Material for the task =>
==================================================

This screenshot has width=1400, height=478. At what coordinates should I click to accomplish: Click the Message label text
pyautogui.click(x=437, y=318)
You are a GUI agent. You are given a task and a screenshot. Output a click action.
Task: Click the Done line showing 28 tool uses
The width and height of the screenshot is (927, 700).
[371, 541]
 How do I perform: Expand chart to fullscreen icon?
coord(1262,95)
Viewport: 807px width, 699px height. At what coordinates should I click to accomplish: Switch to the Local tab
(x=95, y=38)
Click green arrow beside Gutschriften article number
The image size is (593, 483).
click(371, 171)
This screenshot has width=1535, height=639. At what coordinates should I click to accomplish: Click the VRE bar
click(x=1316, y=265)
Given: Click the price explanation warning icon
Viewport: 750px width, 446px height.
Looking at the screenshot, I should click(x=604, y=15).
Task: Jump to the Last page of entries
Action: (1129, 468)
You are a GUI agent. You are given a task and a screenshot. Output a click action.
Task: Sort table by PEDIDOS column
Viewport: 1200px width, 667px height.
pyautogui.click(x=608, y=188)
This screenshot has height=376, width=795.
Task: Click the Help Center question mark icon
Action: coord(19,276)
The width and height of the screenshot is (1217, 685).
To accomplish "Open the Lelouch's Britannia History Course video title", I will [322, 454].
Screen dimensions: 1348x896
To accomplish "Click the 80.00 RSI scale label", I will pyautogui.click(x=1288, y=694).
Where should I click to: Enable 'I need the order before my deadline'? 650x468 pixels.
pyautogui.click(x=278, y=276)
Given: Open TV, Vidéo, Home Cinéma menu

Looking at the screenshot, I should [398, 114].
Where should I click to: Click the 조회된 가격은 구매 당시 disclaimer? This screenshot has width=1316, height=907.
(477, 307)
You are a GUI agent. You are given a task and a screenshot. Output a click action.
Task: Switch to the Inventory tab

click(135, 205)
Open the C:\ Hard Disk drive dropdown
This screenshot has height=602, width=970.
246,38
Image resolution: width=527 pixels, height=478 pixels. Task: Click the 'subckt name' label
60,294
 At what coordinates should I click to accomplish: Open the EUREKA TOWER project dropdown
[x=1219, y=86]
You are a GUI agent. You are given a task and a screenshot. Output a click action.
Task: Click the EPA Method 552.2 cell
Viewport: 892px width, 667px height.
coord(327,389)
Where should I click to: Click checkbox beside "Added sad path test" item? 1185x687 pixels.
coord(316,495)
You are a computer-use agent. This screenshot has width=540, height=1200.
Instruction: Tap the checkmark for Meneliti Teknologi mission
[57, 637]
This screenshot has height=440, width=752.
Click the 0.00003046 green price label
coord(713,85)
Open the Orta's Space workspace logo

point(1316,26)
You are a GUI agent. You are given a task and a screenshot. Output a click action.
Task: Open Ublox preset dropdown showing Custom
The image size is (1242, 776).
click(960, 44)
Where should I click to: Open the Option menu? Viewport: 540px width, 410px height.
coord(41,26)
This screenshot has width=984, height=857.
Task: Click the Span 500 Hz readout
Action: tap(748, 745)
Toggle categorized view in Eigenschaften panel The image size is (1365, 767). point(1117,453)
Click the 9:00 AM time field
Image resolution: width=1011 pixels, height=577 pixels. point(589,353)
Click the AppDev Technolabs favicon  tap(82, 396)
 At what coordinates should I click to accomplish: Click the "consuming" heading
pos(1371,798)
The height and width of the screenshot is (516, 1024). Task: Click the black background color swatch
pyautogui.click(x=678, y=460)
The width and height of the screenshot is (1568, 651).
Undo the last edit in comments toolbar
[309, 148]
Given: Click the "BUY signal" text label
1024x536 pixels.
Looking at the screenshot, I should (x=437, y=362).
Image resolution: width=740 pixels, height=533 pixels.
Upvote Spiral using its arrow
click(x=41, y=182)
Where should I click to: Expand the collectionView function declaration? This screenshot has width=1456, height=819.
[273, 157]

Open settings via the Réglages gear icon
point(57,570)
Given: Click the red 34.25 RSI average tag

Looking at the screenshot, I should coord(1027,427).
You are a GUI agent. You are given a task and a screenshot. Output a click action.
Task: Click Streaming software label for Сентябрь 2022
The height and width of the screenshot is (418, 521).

==================================================

Task prompt =>
Your task is to retype the entries verbatim, starting with the line that holds "Viewport: 750px width, 446px height." and stopping after the line that holds "Task: Click the EPA Method 552.2 cell".

Answer box =>
Viewport: 750px width, 446px height.
Looking at the screenshot, I should click(x=604, y=15).
Task: Jump to the Last page of entries
Action: (1129, 468)
You are a GUI agent. You are given a task and a screenshot. Output a click action.
Task: Sort table by PEDIDOS column
Viewport: 1200px width, 667px height.
pyautogui.click(x=608, y=188)
This screenshot has height=376, width=795.
Task: Click the Help Center question mark icon
Action: coord(19,276)
The width and height of the screenshot is (1217, 685).
To accomplish "Open the Lelouch's Britannia History Course video title", I will [322, 454].
Screen dimensions: 1348x896
To accomplish "Click the 80.00 RSI scale label", I will pyautogui.click(x=1288, y=694).
Where should I click to: Enable 'I need the order before my deadline'? 650x468 pixels.
pyautogui.click(x=278, y=276)
Given: Open TV, Vidéo, Home Cinéma menu

Looking at the screenshot, I should [398, 114].
Where should I click to: Click the 조회된 가격은 구매 당시 disclaimer? This screenshot has width=1316, height=907.
(477, 307)
You are a GUI agent. You are given a task and a screenshot. Output a click action.
Task: Switch to the Inventory tab

click(135, 205)
Open the C:\ Hard Disk drive dropdown
This screenshot has height=602, width=970.
246,38
Image resolution: width=527 pixels, height=478 pixels. Task: Click the 'subckt name' label
60,294
 At what coordinates should I click to accomplish: Open the EUREKA TOWER project dropdown
[x=1219, y=86]
You are a GUI agent. You are given a task and a screenshot. Output a click action.
Task: Click the EPA Method 552.2 cell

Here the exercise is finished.